*Trecho selecionado*
╔══

Como é o seu processo de escrita? Uma vez que você compilou notas suficientes, é difícil começar? Como você se move da pesquisa para a escrita?
Primeiro gostaria de dizer que o que me ensinou a falar e depois a escrever, foi o feminismo. Antes dele eu era uma pessoa que ficava apenas fermentando as coisas dentro de mim (risos), e sofrendo, a maioria das vezes. Me ensinou a necessidade de me expressar como sujeito. E, sim, costumo começar depois que fiz alguma pesquisa/anotações sobre o tema. O que não elimina que à medida do desenvolvimento do texto outras consultas sejam feitas. Mas não sou daquelas que, antes de começar, constroem mapas ou roteiros. Este é um exercício que quero começar a fazer.
Minha escrita, geralmente, se faz em camadas. Textos que vão se sobrepondo, textos que vão se complementando a cada reescritura.
Pra começar o melhor é começar, com qualquer coisa. Sentar e trabalhar. Nem que seja pra depois jogar fora o que foi feito.
Como você lida com as travas da escrita, como a procrastinação, o medo de não corresponder às expectativas e a ansiedade de trabalhar em projetos longos?
Quando não consigo avançar eu paro e vou ler alguma coisa, que pode ter a ver ou não com o que estou escrevendo. Costumo ir caminhar no calçadão da praia, ou cozinhar, lavar as verduras… Ao pensamento, às vezes, é imprescindível a generosidade do tempo.

╚══

*Material*
╔══

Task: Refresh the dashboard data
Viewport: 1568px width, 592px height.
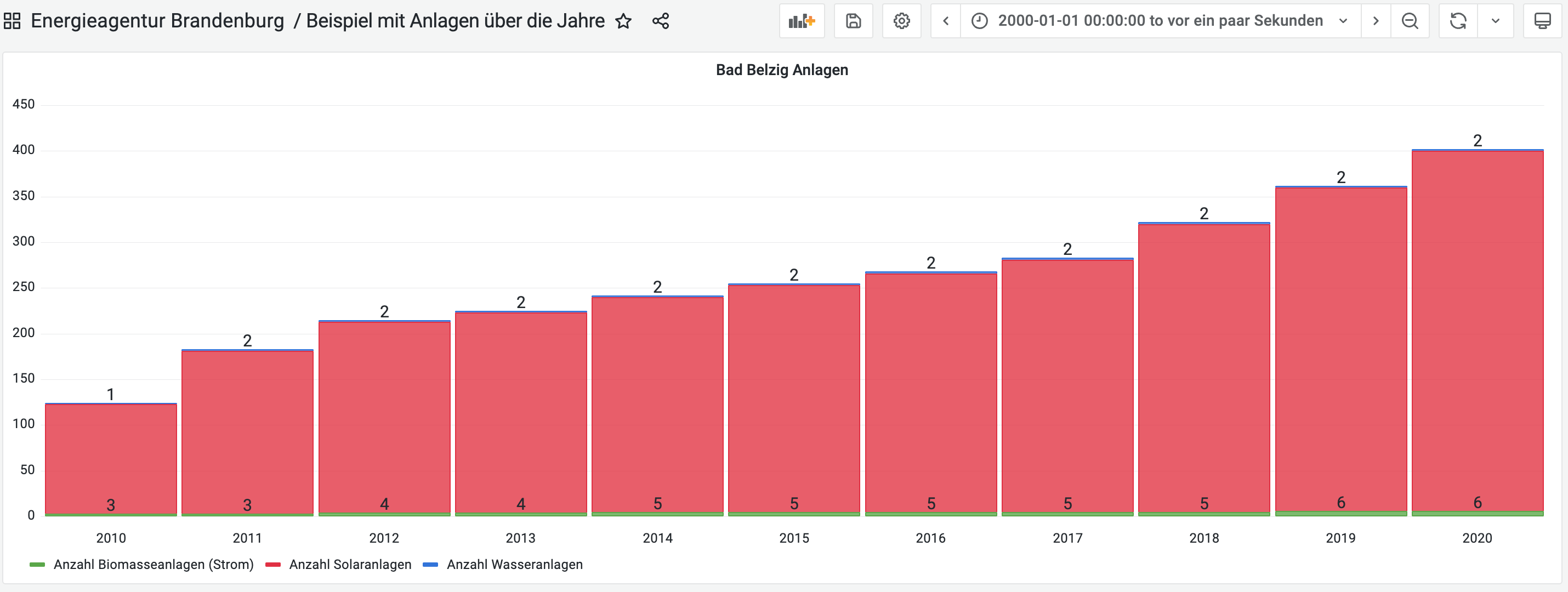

╚══
╔══

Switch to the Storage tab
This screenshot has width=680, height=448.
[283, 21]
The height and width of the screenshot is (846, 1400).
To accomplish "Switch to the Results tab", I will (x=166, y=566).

╚══

*Sobre a tarefa*
Continue a entrevista sobre o processo de escrita, começando logo depois da última frase do trecho.

*Resultado do exercício*
Dar publicidade a um texto é uma exposição. Tenho sempre a certeza de que não vou corresponder às expectativas, principalmente às minhas (risos), que são muito exigentes. Mas já me convenci de que isto não pode se transformar em um impedimento. Aprender a escrever é um processo, o meu ainda tem muito a amadurecer, mas acredito que é escrevendo cada vez mais que vou conseguir avançar. Ser rigorosa consigo mesmo é importante, mas é preciso aprender a gostar e a cuidar do que a gente é, respeitar o que a gente pode a cada momento da vida, senão as coisas se inviabilizam. Eu penso que é isso que ajuda a ir em frente. E não ficar o tempo todo em busca de um ideal que pode, pelo menos no meu caso, travar/inibir. Humildade é bom: saber que mesmo do tamanho que a gente é, a gente tem o direito de existir e se expressar.
Tenho tendência à procrastinação e, cada vez mais, a contrariá-la. Nem sempre sou condescendente comigo mesma. É preciso diferenciar, no entanto, o que é procrastinação, daquele tempo que nos é necessário para continuar.
Quando estava escrevendo a minha dissertação de mestrado, deixei de nadar – o que é uma coisa que eu gosto muito de fazer- porque pensei que ia perder muito tempo saindo de casa para ir ao clube. Ledo engano. Isso só fez aumentar a minha ansiedade e bloquear a escrita.
Em tempo: minha dissertação está sendo publicada pela Editora Annablume, agora em 2019. Escrevê-la me ensinou algumas coisas importantes sobre o processo de elaboração de textos de fôlego. Aprendi errando, mas também compreendendo que cada pessoa deve encontrar o seu método.
Quantas vezes você revisa seus textos antes de sentir que eles estão prontos? Você mostra seus trabalhos para outras pessoas antes de publicá-los?
Muitas vezes. Geralmente só paro quando chega a hora de publicar ou de enviar para uma revisão formalizada, quando é o caso. Acho que os meus textos são assim: sempre podem ficar melhores, sempre podem ser acrescidos de algo novo. Por isso chega o momento em que é preciso colocar o ponto final, ainda que não se esteja satisfeito/a.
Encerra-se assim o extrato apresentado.